I have a program that reads in many txt files that get saved into strings in this manner:
import System.IO;
var ITFile = “IT.txt”;
…
var room13F : String;
…
var sr = new StreamReader(Application.dataPath + “/Rooms/” + ITFile);
room13F = sr.ReadToEnd();
sr.Close();
then I display them later and all works fine. However when I make an executable none of the files get loaded. I’ve made a copy of the “Rooms” folder where the .exe is but that seems to not be the answer. Can anyone help me out or push me in the right direction?
Well I added the code you suggested and no prompt came up. I’m sure my path works fine in the code because the file gets read in and saved as a string in the editor when play is hit. All 15+ files are read and cam be used just fine until I make it an executable file and then absolutely all of them are blank.
So something is lost in transferring it into a executable. After a good bit of research, I saw Resources.Load but I am unsure if that is the solution I am looking for and although I am willing to put in hours to redo my code if Resources.Load is my answer, if someone more experienced than I could tell me if I’m on the right track or not I’d be thrilled.
Resources.Load can load textassets right from the assembly, so the user will never get to see the text at all (it will not exist as a standalone file).
that way you could indeed avoid such problems.
also your code would no longer rely on IO (allowing you to build even a webplayer for example)
What the end product would be is it loads from a .txt file that can be switched out by people who are not so Unity savy. This way departments could just switch out .txt files instead of touching unity for their descriptions. (this is for kind of a directory thing)
Would resources.Load pull from files in a path or is that something that I would have update myself in Unity.
I want this to be easily updated by someone with little to no unity experience after I give the end product.
Resource.Load only loads resources from the project which are compiled at compile time.
If you want to load from outside you indeed must use System.IO
that though normally should not be a problem, I’m working on a project where we cache and create a plentitude of files in a directory.
But whats an extremely bad (inacceptable to be adequate) idea is using the applications datapath.

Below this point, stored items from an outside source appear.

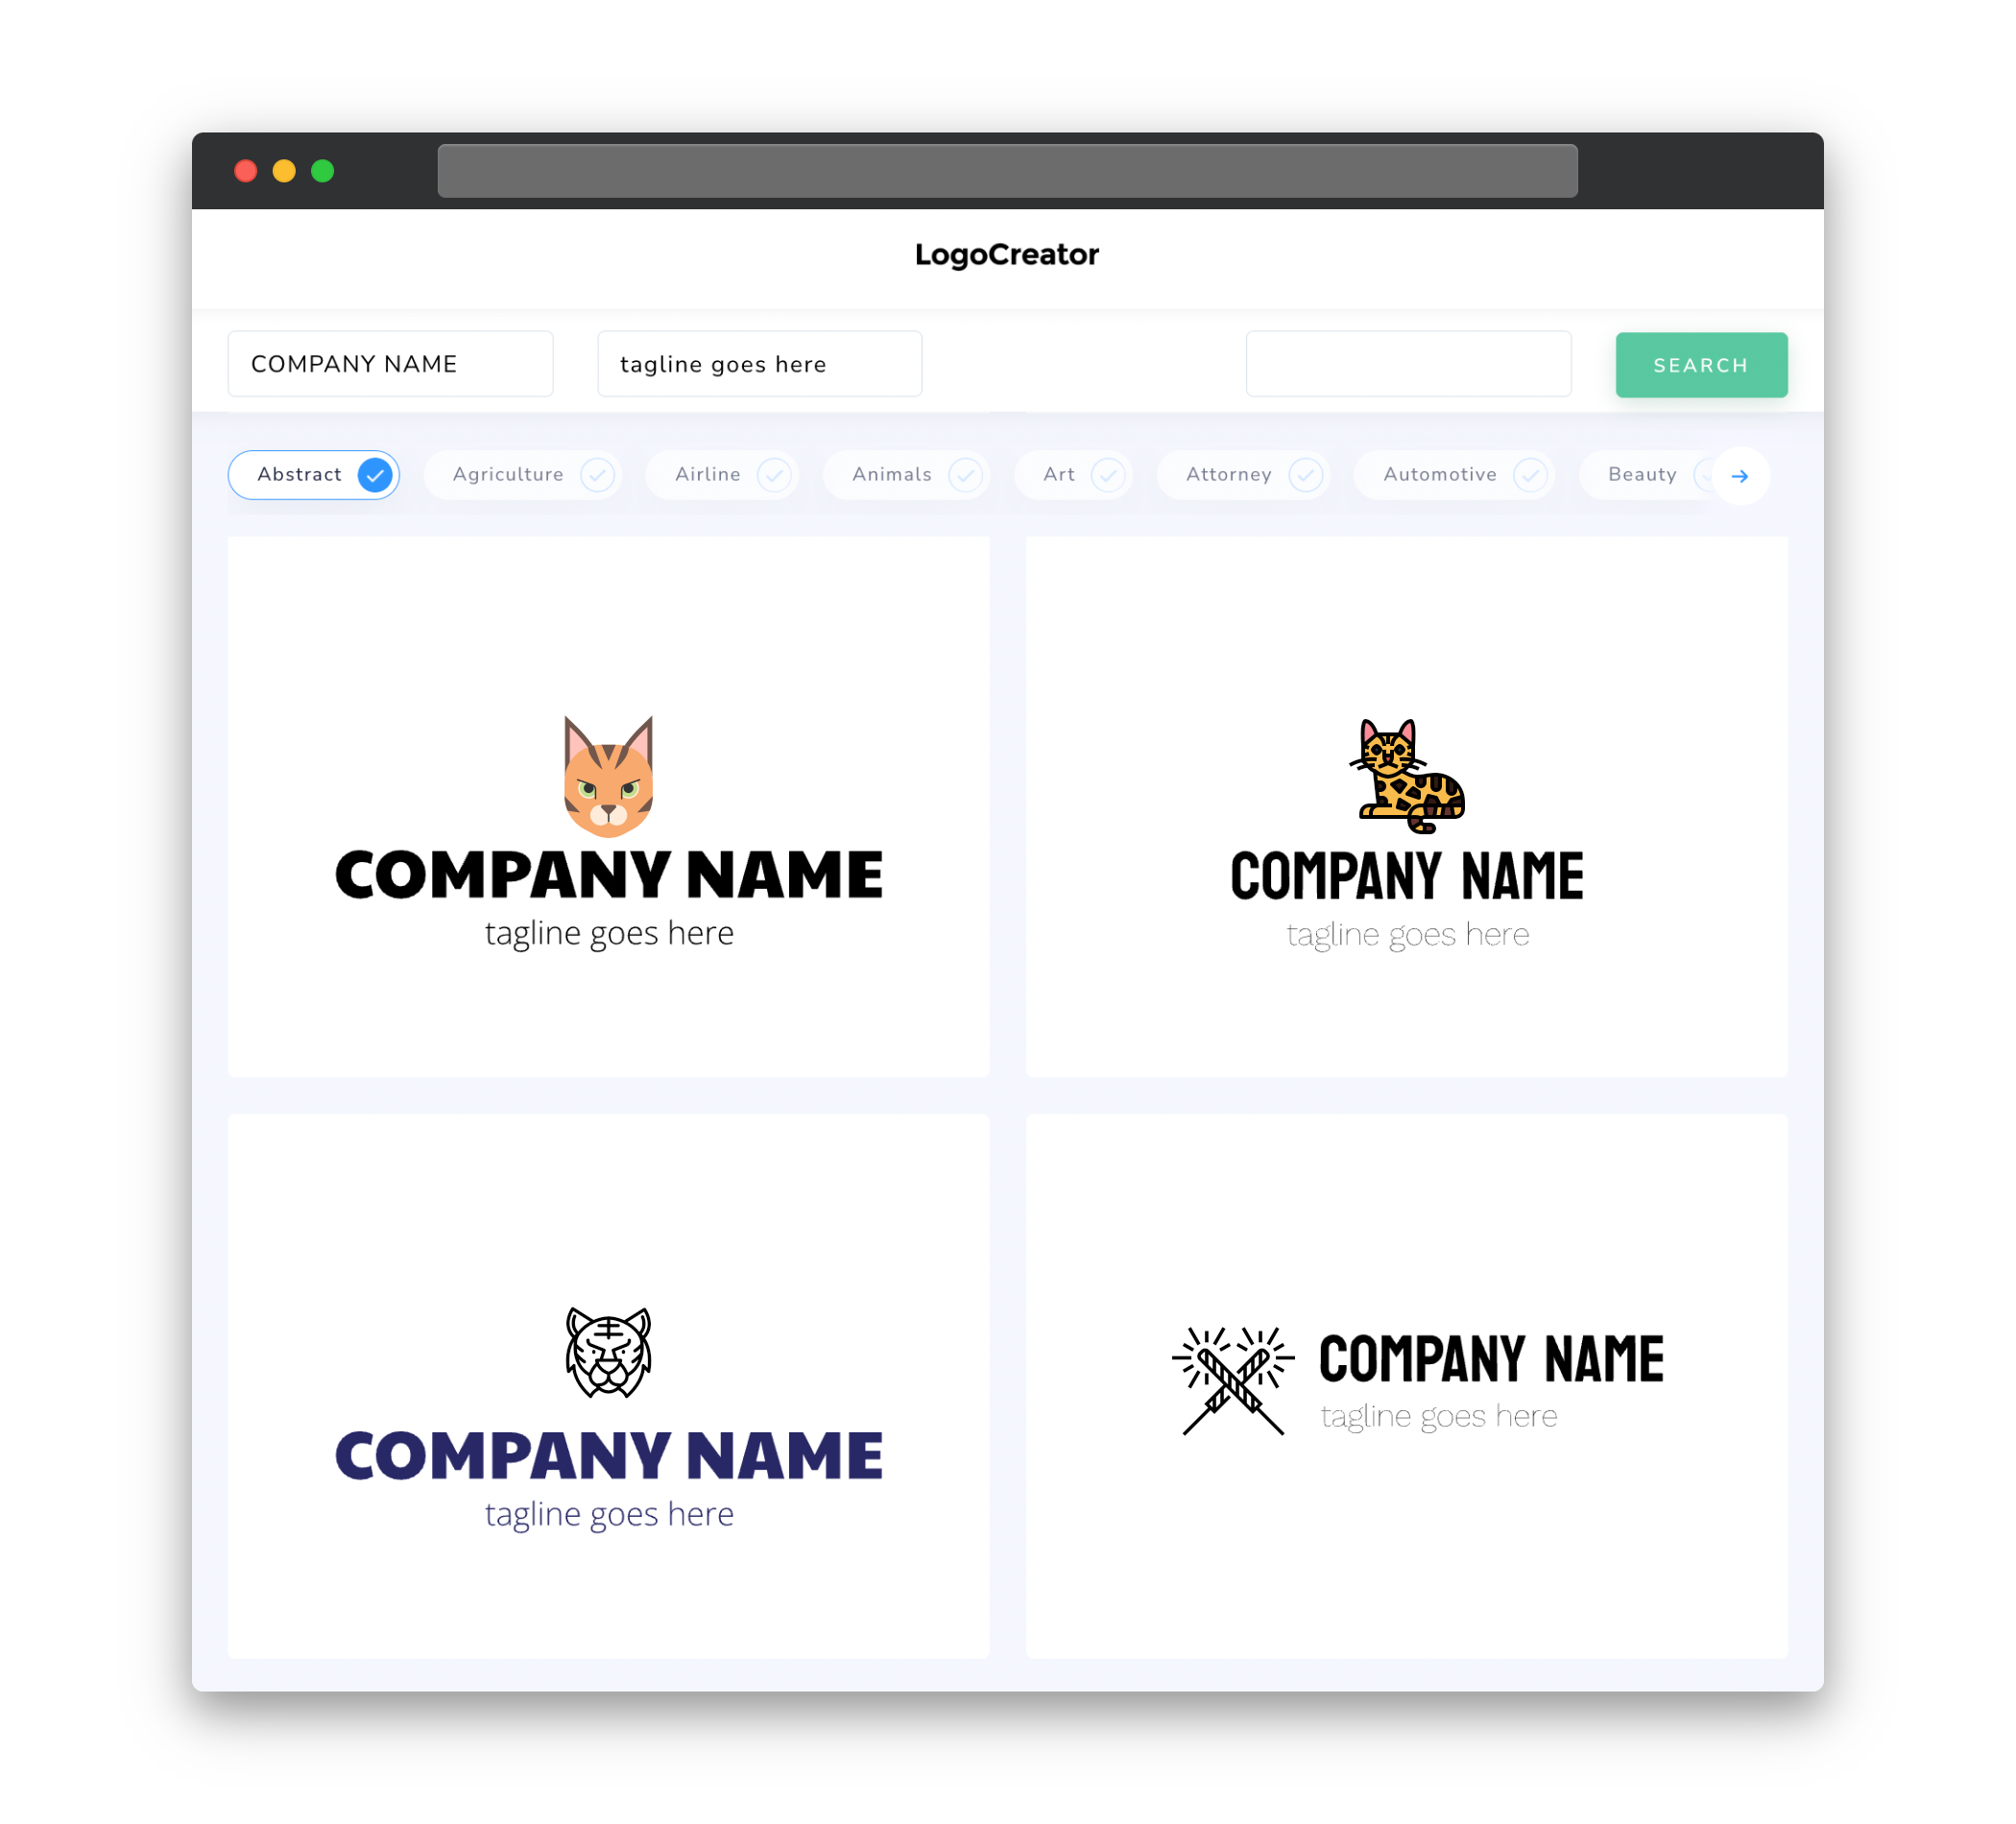Click the Abstract category filter icon
The height and width of the screenshot is (1824, 2016).
pyautogui.click(x=374, y=474)
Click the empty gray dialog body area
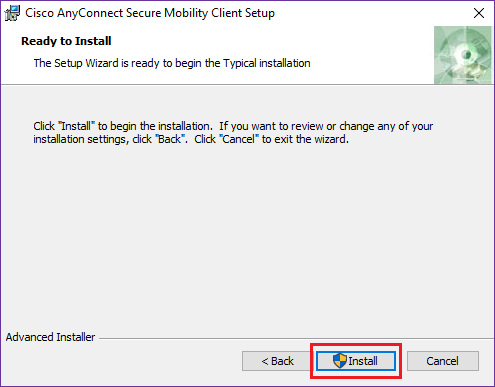 [x=247, y=233]
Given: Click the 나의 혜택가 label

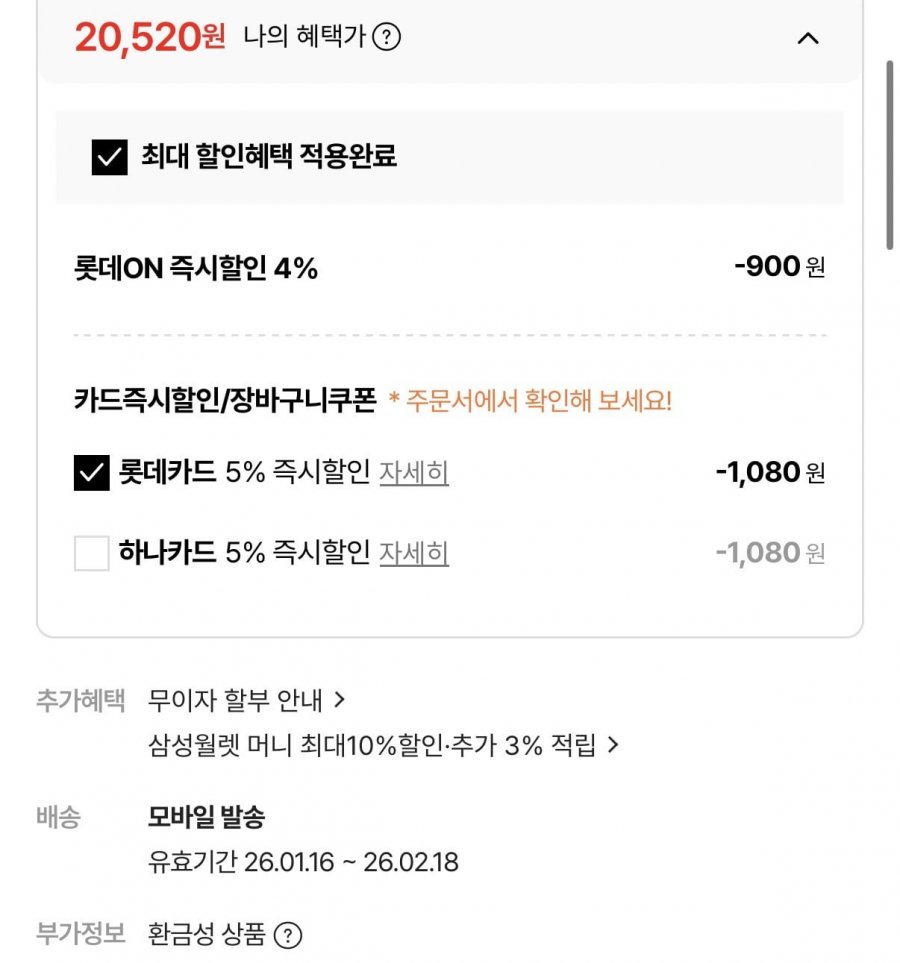Looking at the screenshot, I should (x=304, y=38).
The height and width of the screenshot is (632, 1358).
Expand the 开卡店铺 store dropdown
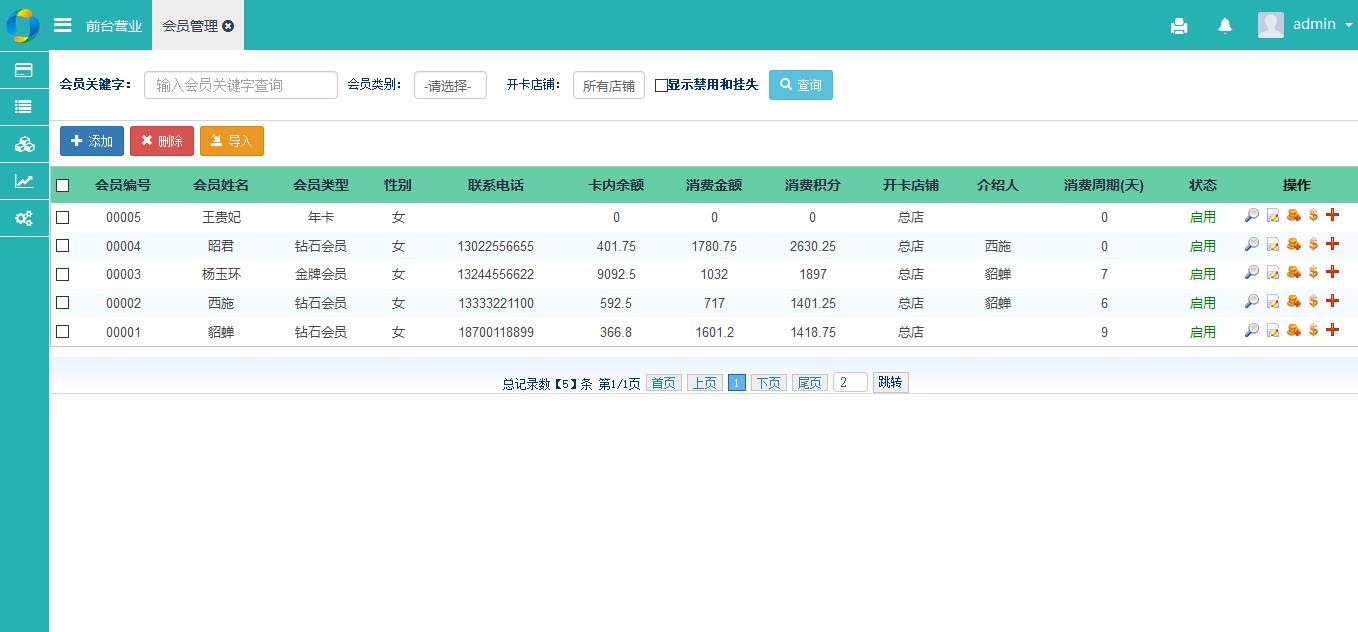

on osx this ends within the .app folder, on windows this ends in the same folder which in case of the program files folder will lead to an error cause you can’t write there dynamically if UAC is enabled or if the user is not an admin
Ok so it finally got solved. What was the issue is that when it is turned into an executable Application.dataPath does not refer to the same spot. I had tried putting my folder nest to the exe but where it needs to be in the build data folder that is created with it.